(Stored data)
────────────────────
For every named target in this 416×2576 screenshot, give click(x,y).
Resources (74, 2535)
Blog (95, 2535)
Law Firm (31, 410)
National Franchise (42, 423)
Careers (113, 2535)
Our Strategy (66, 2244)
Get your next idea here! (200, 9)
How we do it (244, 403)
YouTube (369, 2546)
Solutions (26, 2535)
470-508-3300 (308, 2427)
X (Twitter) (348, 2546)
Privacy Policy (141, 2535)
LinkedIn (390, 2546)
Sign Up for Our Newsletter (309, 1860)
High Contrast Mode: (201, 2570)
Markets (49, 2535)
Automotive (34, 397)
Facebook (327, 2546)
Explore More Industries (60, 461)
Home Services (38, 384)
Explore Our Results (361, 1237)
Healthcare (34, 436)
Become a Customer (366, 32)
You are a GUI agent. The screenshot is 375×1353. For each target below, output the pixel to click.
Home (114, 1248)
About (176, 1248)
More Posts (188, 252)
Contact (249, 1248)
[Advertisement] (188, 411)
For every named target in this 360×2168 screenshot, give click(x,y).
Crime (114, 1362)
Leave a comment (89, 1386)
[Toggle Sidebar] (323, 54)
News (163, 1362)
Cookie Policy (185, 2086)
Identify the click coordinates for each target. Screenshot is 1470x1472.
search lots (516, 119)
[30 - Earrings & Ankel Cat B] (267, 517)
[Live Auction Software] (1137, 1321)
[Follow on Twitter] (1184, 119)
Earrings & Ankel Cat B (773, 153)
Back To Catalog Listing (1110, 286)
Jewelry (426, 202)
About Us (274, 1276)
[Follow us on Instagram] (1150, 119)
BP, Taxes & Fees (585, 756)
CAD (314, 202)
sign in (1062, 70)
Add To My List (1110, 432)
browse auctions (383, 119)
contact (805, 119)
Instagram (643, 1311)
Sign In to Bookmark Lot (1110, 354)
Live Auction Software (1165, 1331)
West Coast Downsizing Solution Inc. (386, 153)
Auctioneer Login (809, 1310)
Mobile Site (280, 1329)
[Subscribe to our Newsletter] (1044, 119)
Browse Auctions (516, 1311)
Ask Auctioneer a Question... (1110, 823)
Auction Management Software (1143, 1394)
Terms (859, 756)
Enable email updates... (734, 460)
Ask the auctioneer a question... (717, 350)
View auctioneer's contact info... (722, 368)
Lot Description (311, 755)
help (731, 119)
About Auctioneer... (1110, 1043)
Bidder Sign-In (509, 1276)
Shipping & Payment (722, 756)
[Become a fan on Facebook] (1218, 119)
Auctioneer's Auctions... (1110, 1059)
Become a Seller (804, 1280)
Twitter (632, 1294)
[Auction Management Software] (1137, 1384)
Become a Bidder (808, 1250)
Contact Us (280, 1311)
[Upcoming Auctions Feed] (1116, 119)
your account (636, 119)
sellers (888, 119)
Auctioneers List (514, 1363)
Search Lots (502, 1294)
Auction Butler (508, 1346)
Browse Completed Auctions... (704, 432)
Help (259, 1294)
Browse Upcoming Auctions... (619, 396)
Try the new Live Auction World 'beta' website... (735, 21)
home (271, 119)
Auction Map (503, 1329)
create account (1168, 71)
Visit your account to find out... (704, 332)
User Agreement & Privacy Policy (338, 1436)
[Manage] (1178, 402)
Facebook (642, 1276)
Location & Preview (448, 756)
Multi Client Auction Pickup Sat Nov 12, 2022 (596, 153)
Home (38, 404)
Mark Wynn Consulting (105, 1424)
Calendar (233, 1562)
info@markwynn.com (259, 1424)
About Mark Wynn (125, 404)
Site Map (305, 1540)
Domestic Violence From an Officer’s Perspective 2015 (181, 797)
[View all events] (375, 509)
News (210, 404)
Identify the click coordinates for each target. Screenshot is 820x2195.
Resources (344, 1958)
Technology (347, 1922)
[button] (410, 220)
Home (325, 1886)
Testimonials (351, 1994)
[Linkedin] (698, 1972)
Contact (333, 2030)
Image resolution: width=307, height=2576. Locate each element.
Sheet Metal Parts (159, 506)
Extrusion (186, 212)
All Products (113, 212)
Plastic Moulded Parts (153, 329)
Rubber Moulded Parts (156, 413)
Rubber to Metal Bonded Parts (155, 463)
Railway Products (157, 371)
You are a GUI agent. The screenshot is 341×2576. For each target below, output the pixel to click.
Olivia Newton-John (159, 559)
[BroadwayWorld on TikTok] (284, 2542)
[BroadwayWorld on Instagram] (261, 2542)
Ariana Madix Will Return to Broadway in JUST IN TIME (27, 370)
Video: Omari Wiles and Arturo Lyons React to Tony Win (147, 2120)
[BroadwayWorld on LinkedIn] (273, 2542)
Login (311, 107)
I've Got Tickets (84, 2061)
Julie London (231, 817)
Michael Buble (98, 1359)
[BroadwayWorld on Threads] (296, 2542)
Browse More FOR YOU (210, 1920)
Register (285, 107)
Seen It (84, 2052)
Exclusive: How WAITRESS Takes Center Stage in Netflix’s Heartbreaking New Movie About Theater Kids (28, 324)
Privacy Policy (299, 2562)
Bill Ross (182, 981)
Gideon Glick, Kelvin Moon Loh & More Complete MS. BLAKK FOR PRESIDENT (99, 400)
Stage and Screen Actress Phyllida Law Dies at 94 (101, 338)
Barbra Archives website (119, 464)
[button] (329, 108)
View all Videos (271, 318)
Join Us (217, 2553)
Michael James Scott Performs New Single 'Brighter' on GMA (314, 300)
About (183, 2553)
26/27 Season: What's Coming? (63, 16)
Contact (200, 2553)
────────────────────
Exercise instructions:
Every record here must be output exactly, word for word.

Response to this exercise:
For every named target in this 416×2576 screenshot, give click(x,y).
Resources (74, 2535)
Blog (95, 2535)
Law Firm (31, 410)
National Franchise (42, 423)
Careers (113, 2535)
Our Strategy (66, 2244)
Get your next idea here! (200, 9)
How we do it (244, 403)
YouTube (369, 2546)
Solutions (26, 2535)
470-508-3300 (308, 2427)
X (Twitter) (348, 2546)
Privacy Policy (141, 2535)
LinkedIn (390, 2546)
Sign Up for Our Newsletter (309, 1860)
High Contrast Mode: (201, 2570)
Markets (49, 2535)
Automotive (34, 397)
Facebook (327, 2546)
Explore More Industries (60, 461)
Home Services (38, 384)
Explore Our Results (361, 1237)
Healthcare (34, 436)
Become a Customer (366, 32)
You are a GUI agent. The screenshot is 375×1353. For each target below, output the pixel to click.
Home (114, 1248)
About (176, 1248)
More Posts (188, 252)
Contact (249, 1248)
[Advertisement] (188, 411)
For every named target in this 360×2168 screenshot, give click(x,y).
Crime (114, 1362)
Leave a comment (89, 1386)
[Toggle Sidebar] (323, 54)
News (163, 1362)
Cookie Policy (185, 2086)
Identify the click coordinates for each target. Screenshot is 1470x1472.
search lots (516, 119)
[30 - Earrings & Ankel Cat B] (267, 517)
[Live Auction Software] (1137, 1321)
[Follow on Twitter] (1184, 119)
Earrings & Ankel Cat B (773, 153)
Back To Catalog Listing (1110, 286)
Jewelry (426, 202)
About Us (274, 1276)
[Follow us on Instagram] (1150, 119)
BP, Taxes & Fees (585, 756)
CAD (314, 202)
sign in (1062, 70)
Add To My List (1110, 432)
browse auctions (383, 119)
contact (805, 119)
Instagram (643, 1311)
Sign In to Bookmark Lot (1110, 354)
Live Auction Software (1165, 1331)
West Coast Downsizing Solution Inc. (386, 153)
Auctioneer Login (809, 1310)
Mobile Site (280, 1329)
[Subscribe to our Newsletter] (1044, 119)
Browse Auctions (516, 1311)
Ask Auctioneer a Question... (1110, 823)
Auction Management Software (1143, 1394)
Terms (859, 756)
Enable email updates... (734, 460)
Ask the auctioneer a question... (717, 350)
View auctioneer's contact info... (722, 368)
Lot Description (311, 755)
help (731, 119)
About Auctioneer... (1110, 1043)
Bidder Sign-In (509, 1276)
Shipping & Payment (722, 756)
[Become a fan on Facebook] (1218, 119)
Auctioneer's Auctions... (1110, 1059)
Become a Seller (804, 1280)
Twitter (632, 1294)
[Auction Management Software] (1137, 1384)
Become a Bidder (808, 1250)
Contact Us (280, 1311)
[Upcoming Auctions Feed] (1116, 119)
your account (636, 119)
sellers (888, 119)
Auctioneers List (514, 1363)
Search Lots (502, 1294)
Auction Butler (508, 1346)
Browse Completed Auctions... (704, 432)
Help (259, 1294)
Browse Upcoming Auctions... (619, 396)
Try the new Live Auction World 'beta' website... (735, 21)
home (271, 119)
Auction Map (503, 1329)
create account (1168, 71)
Visit your account to find out... (704, 332)
User Agreement & Privacy Policy (338, 1436)
[Manage] (1178, 402)
Facebook (642, 1276)
Location & Preview (448, 756)
Multi Client Auction Pickup Sat Nov 12, 2022 (596, 153)
Home (38, 404)
Mark Wynn Consulting (105, 1424)
Calendar (233, 1562)
info@markwynn.com (259, 1424)
About Mark Wynn (125, 404)
Site Map (305, 1540)
Domestic Violence From an Officer’s Perspective 2015 (181, 797)
[View all events] (375, 509)
News (210, 404)
Identify the click coordinates for each target. Screenshot is 820x2195.
Resources (344, 1958)
Technology (347, 1922)
[button] (410, 220)
Home (325, 1886)
Testimonials (351, 1994)
[Linkedin] (698, 1972)
Contact (333, 2030)
Image resolution: width=307, height=2576. Locate each element.
Sheet Metal Parts (159, 506)
Extrusion (186, 212)
All Products (113, 212)
Plastic Moulded Parts (153, 329)
Rubber Moulded Parts (156, 413)
Rubber to Metal Bonded Parts (155, 463)
Railway Products (157, 371)
You are a GUI agent. The screenshot is 341×2576. For each target below, output the pixel to click.
Olivia Newton-John (159, 559)
[BroadwayWorld on TikTok] (284, 2542)
[BroadwayWorld on Instagram] (261, 2542)
Ariana Madix Will Return to Broadway in JUST IN TIME (27, 370)
Video: Omari Wiles and Arturo Lyons React to Tony Win (147, 2120)
[BroadwayWorld on LinkedIn] (273, 2542)
Login (311, 107)
I've Got Tickets (84, 2061)
Julie London (231, 817)
Michael Buble (98, 1359)
[BroadwayWorld on Threads] (296, 2542)
Browse More FOR YOU (210, 1920)
Register (285, 107)
Seen It (84, 2052)
Exclusive: How WAITRESS Takes Center Stage in Netflix’s Heartbreaking New Movie About Theater Kids (28, 324)
Privacy Policy (299, 2562)
Bill Ross (182, 981)
Gideon Glick, Kelvin Moon Loh & More Complete MS. BLAKK FOR PRESIDENT (99, 400)
Stage and Screen Actress Phyllida Law Dies at 94 (101, 338)
Barbra Archives website (119, 464)
[button] (329, 108)
View all Videos (271, 318)
Join Us (217, 2553)
Michael James Scott Performs New Single 'Brighter' on GMA (314, 300)
About (183, 2553)
26/27 Season: What's Coming? (63, 16)
Contact (200, 2553)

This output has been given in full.